Soon the easy intimacy of youth was established and camp jokes were cracked and tall stories told.. It was said that the American Scouts had brought collapsible rubber refrigerators, automatic tin-openers and jet-operated tent-peg mallets. The Swiss Scouts set large sails about their camp to provide the passers-by with an opportunity to make an easy jest concerning the Swiss Navy; more macabre in temperament, the Scottish Scouts hung up a wooden skeleton with the inscription, "He burnt the porridge." As at other Jamborees, the Scouts discovered many things from their brothers of other races. Let a 1st Class Scout from Southend speak for all. "The Norwegians," he said, "are smarter than we are, the French have shown us that we can't climb as well as they can, and I wish we could sing in harmony like they do when we start a chorus. The Belgians shewed us how to make ornaments and Scout insignia much better than we can, and they teach chaps who don't know anything about it how to play all sorts of musical instruments quite easily." This boy from Essex sounded a modest but an inquiring note, and it was repeated da capo throughout the camp in every tongue and accent. For these boys were as eager to learn as to teach, and in doing both they found that the words "brotherhood" and "comradeship," hackneyed from repetition and often unavailing from misuse, had for them a literal meaning of the happiest augury for the future. At Moisson they learnt in a few days a lesson which their elders are still slow to apprehend, and in so doing set an example the world would be well advised to follow.

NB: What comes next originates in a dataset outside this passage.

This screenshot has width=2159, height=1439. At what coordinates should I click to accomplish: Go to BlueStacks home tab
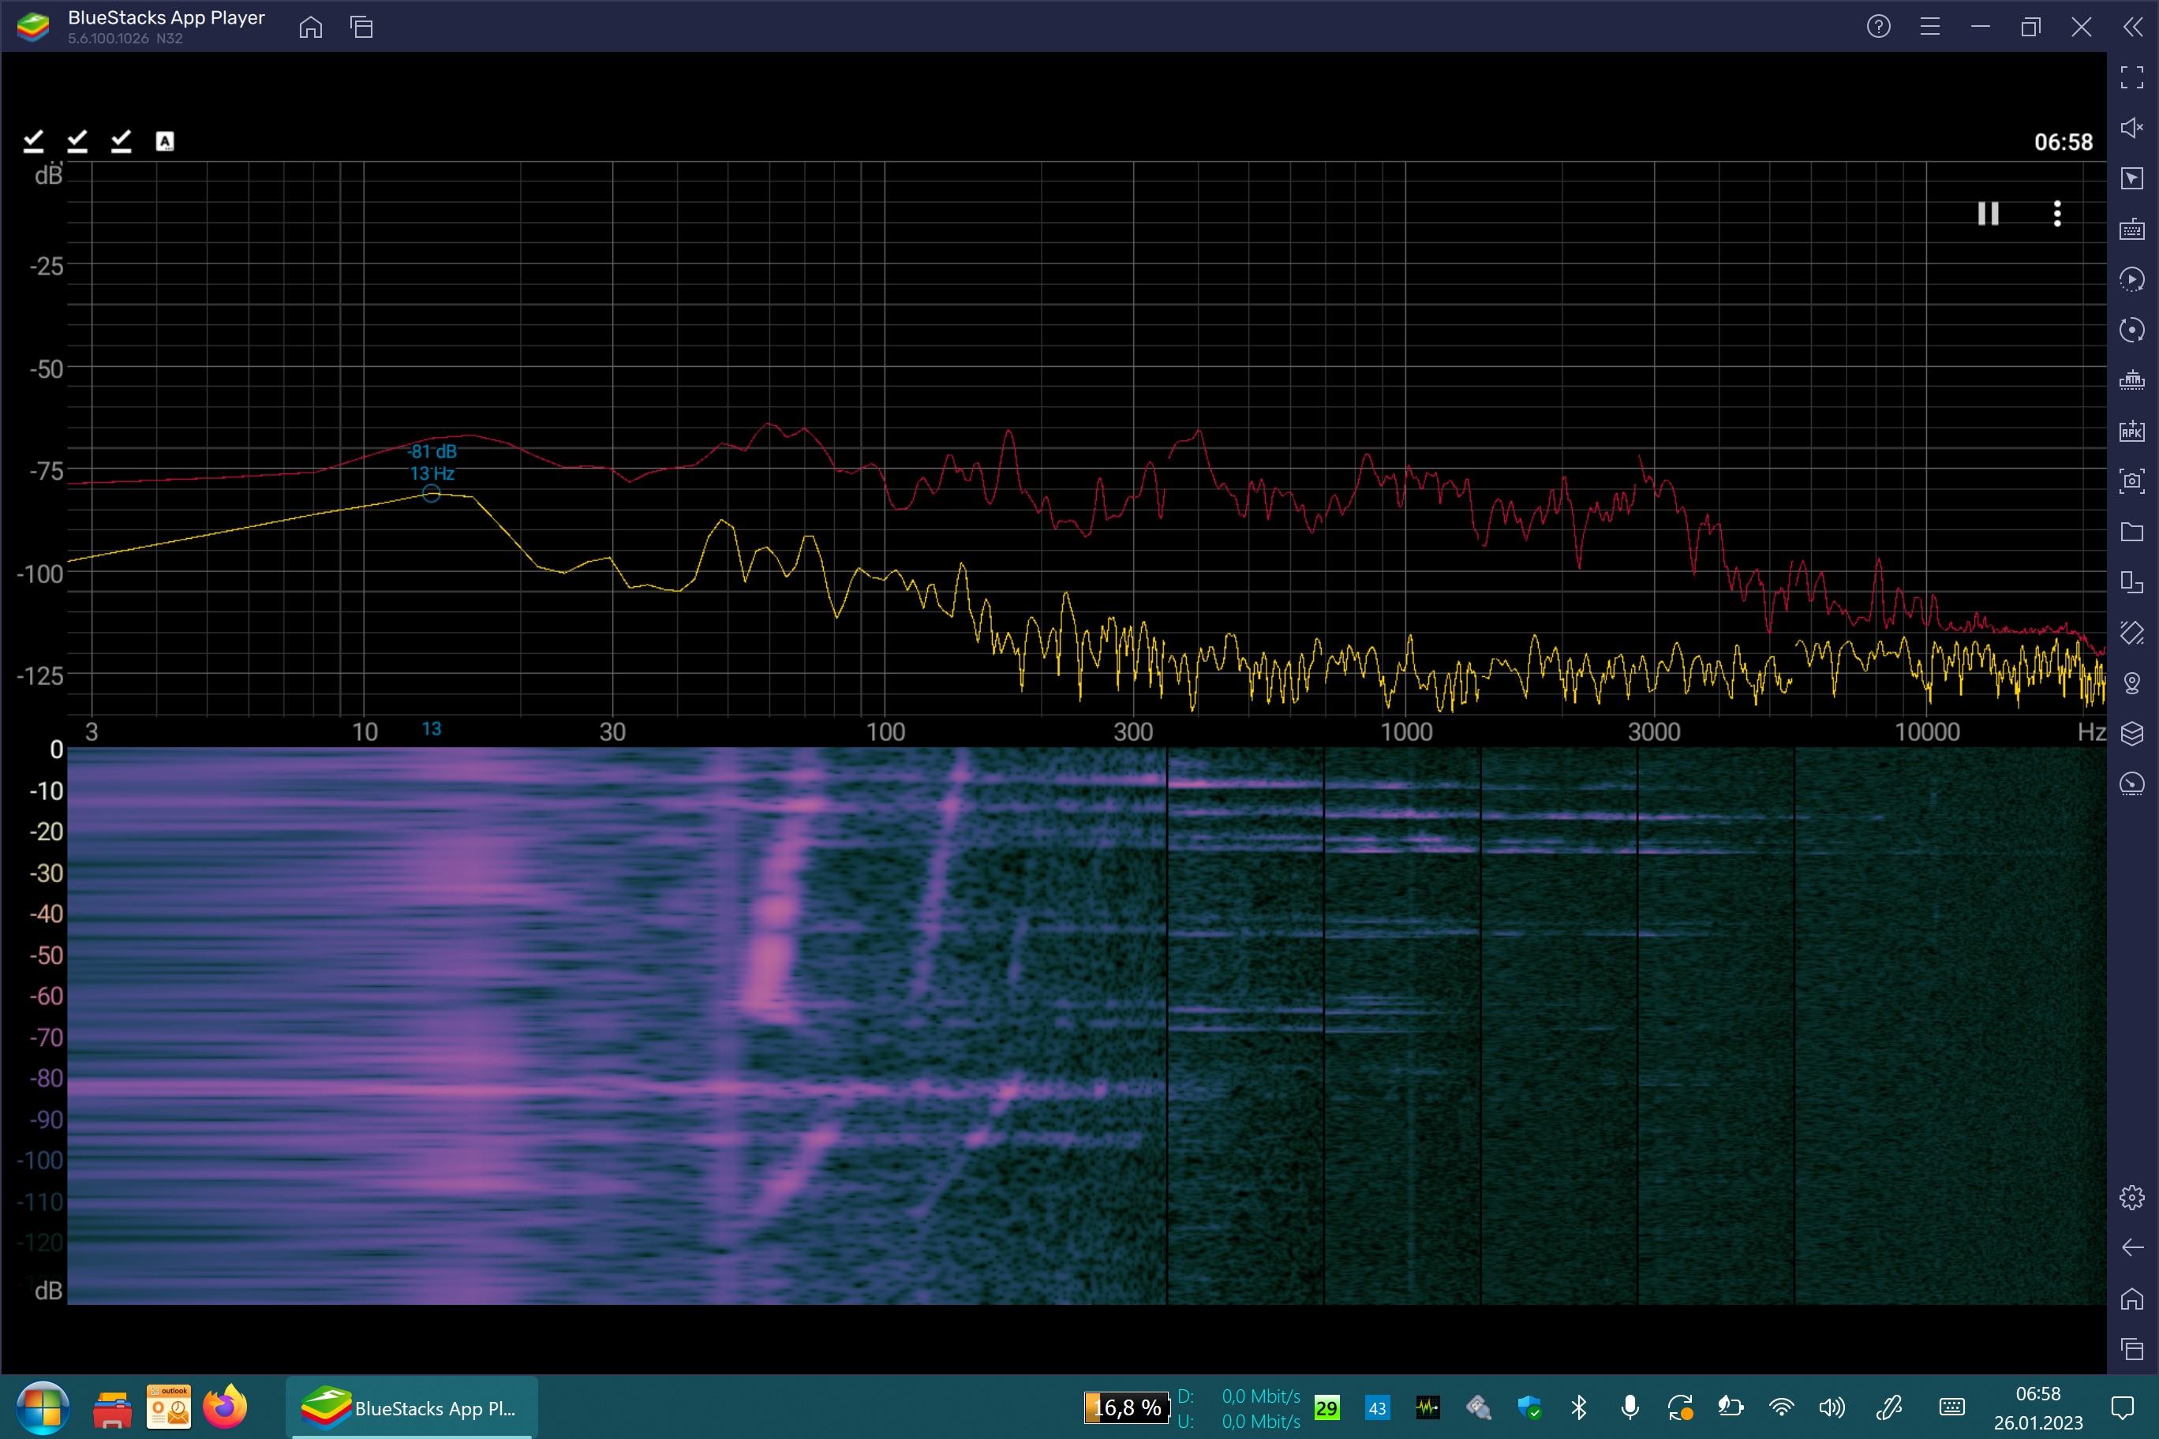(x=310, y=27)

So did the Scouts attending the sixth World Jamboree fleet the time carelessly as they did in the golden world, and with their well-deserved rejoicings let this brief history of a grim, prolonged but transitory period in the story of Scouting end. Through six years of war, in the torment of prison-house and torture chamber, amid the slow starvation of concentration camps, even in the choking death of gas chambers, its spirit flamed undaunted and throve upon more ills than any flesh has been heir to since Attila scourged Europe and Genghis built his pyramid of skulls at the gates of Samarkand. B-P., that old and gentle warrior, who did not live to see the happy harvest of his faith reaped at Moisson, sowed a fecund seed and a strong. The early drought of cynicism or indifference could not stifle it, and two wars in twenty years did but serve to stimulate its growth. Is it too much to hope that the day may dawn when, like the tree of mustard seed, it may spread out its branches and cover the whole world?